WHAT YOU WILL DO:
Type the records out again in full, exactly.

SUPPLIED RECORDS:
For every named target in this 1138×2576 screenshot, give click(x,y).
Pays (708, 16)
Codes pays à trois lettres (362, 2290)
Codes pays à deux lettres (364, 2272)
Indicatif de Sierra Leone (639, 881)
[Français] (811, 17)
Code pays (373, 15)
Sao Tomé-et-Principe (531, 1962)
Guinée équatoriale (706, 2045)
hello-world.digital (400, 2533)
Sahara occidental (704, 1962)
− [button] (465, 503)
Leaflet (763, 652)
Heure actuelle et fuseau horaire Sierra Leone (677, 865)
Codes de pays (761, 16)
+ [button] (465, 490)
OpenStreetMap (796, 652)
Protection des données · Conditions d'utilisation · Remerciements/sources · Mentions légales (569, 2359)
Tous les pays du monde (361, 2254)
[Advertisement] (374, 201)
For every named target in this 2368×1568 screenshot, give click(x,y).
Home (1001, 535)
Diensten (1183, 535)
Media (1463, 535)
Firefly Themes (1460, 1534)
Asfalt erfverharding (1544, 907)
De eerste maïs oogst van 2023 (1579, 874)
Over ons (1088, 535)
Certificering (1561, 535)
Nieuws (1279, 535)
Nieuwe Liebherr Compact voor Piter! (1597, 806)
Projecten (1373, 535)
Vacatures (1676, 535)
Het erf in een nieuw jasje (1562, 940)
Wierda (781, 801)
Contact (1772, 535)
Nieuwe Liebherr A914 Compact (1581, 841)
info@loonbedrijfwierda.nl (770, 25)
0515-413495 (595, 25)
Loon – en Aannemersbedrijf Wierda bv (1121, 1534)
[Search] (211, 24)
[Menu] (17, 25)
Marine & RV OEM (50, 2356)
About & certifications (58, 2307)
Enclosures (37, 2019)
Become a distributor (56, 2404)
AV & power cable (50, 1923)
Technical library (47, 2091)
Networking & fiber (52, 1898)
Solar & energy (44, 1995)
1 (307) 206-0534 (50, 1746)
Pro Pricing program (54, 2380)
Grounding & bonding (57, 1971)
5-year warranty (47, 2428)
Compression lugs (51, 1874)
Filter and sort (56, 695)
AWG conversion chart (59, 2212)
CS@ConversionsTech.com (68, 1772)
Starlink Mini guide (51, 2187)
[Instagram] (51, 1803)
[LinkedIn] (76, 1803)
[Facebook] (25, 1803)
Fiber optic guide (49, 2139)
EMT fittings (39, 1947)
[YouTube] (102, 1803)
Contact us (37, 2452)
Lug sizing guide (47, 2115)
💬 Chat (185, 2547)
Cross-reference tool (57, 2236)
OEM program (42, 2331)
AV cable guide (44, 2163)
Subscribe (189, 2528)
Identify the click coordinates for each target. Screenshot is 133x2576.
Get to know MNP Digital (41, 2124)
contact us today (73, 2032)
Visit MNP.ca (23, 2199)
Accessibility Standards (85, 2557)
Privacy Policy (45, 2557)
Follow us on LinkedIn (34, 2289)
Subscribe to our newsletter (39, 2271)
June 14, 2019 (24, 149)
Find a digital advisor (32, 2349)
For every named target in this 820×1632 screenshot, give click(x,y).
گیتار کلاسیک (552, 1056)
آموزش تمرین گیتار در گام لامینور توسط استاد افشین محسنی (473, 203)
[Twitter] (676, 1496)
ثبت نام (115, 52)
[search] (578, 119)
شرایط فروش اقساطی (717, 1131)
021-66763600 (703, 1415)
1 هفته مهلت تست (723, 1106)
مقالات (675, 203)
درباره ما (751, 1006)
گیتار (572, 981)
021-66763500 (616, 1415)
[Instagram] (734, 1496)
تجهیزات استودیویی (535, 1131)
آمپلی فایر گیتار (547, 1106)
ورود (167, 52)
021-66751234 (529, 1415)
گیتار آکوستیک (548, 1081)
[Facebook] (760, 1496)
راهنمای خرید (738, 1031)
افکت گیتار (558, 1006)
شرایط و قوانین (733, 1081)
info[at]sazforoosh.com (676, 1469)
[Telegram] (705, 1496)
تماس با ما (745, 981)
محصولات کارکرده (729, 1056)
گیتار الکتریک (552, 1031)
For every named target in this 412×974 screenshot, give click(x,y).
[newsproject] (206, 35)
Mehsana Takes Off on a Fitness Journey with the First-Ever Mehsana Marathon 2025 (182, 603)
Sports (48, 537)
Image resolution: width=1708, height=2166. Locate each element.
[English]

EXERCISE RESULT:
For every named target in this 1138×2576 screenshot, give click(x,y).
Pays (708, 16)
Codes pays à trois lettres (362, 2290)
Codes pays à deux lettres (364, 2272)
Indicatif de Sierra Leone (639, 881)
[Français] (811, 17)
Code pays (373, 15)
Sao Tomé-et-Principe (531, 1962)
Guinée équatoriale (706, 2045)
hello-world.digital (400, 2533)
Sahara occidental (704, 1962)
− [button] (465, 503)
Leaflet (763, 652)
Heure actuelle et fuseau horaire Sierra Leone (677, 865)
Codes de pays (761, 16)
+ [button] (465, 490)
OpenStreetMap (796, 652)
Protection des données · Conditions d'utilisation · Remerciements/sources · Mentions légales (569, 2359)
Tous les pays du monde (361, 2254)
[Advertisement] (374, 201)
For every named target in this 2368×1568 screenshot, give click(x,y).
Home (1001, 535)
Diensten (1183, 535)
Media (1463, 535)
Firefly Themes (1460, 1534)
Asfalt erfverharding (1544, 907)
De eerste maïs oogst van 2023 (1579, 874)
Over ons (1088, 535)
Certificering (1561, 535)
Nieuws (1279, 535)
Nieuwe Liebherr Compact voor Piter! (1597, 806)
Projecten (1373, 535)
Vacatures (1676, 535)
Het erf in een nieuw jasje (1562, 940)
Wierda (781, 801)
Contact (1772, 535)
Nieuwe Liebherr A914 Compact (1581, 841)
info@loonbedrijfwierda.nl (770, 25)
0515-413495 (595, 25)
Loon – en Aannemersbedrijf Wierda bv (1121, 1534)
[Search] (211, 24)
[Menu] (17, 25)
Marine & RV OEM (50, 2356)
About & certifications (58, 2307)
Enclosures (37, 2019)
Become a distributor (56, 2404)
AV & power cable (50, 1923)
Technical library (47, 2091)
Networking & fiber (52, 1898)
Solar & energy (44, 1995)
1 (307) 206-0534 (50, 1746)
Pro Pricing program (54, 2380)
Grounding & bonding (57, 1971)
5-year warranty (47, 2428)
Compression lugs (51, 1874)
Filter and sort (56, 695)
AWG conversion chart (59, 2212)
CS@ConversionsTech.com (68, 1772)
Starlink Mini guide (51, 2187)
[Instagram] (51, 1803)
[LinkedIn] (76, 1803)
[Facebook] (25, 1803)
Fiber optic guide (49, 2139)
EMT fittings (39, 1947)
[YouTube] (102, 1803)
Contact us (37, 2452)
Lug sizing guide (47, 2115)
💬 Chat (185, 2547)
Cross-reference tool (57, 2236)
OEM program (42, 2331)
AV cable guide (44, 2163)
Subscribe (189, 2528)
Identify the click coordinates for each target. Screenshot is 133x2576.
Get to know MNP Digital (41, 2124)
contact us today (73, 2032)
Visit MNP.ca (23, 2199)
Accessibility Standards (85, 2557)
Privacy Policy (45, 2557)
Follow us on LinkedIn (34, 2289)
Subscribe to our newsletter (39, 2271)
June 14, 2019 (24, 149)
Find a digital advisor (32, 2349)
For every named target in this 820×1632 screenshot, give click(x,y).
گیتار کلاسیک (552, 1056)
آموزش تمرین گیتار در گام لامینور توسط استاد افشین محسنی (473, 203)
[Twitter] (676, 1496)
ثبت نام (115, 52)
[search] (578, 119)
شرایط فروش اقساطی (717, 1131)
021-66763600 (703, 1415)
1 هفته مهلت تست (723, 1106)
مقالات (675, 203)
درباره ما (751, 1006)
گیتار (572, 981)
021-66763500 (616, 1415)
[Instagram] (734, 1496)
تجهیزات استودیویی (535, 1131)
آمپلی فایر گیتار (547, 1106)
ورود (167, 52)
021-66751234 (529, 1415)
گیتار آکوستیک (548, 1081)
[Facebook] (760, 1496)
راهنمای خرید (738, 1031)
افکت گیتار (558, 1006)
شرایط و قوانین (733, 1081)
info[at]sazforoosh.com (676, 1469)
[Telegram] (705, 1496)
تماس با ما (745, 981)
محصولات کارکرده (729, 1056)
گیتار الکتریک (552, 1031)
For every named target in this 412×974 screenshot, give click(x,y).
[newsproject] (206, 35)
Mehsana Takes Off on a Fitness Journey with the First-Ever Mehsana Marathon 2025 (182, 603)
Sports (48, 537)
Image resolution: width=1708, height=2166. Locate each element.
[English]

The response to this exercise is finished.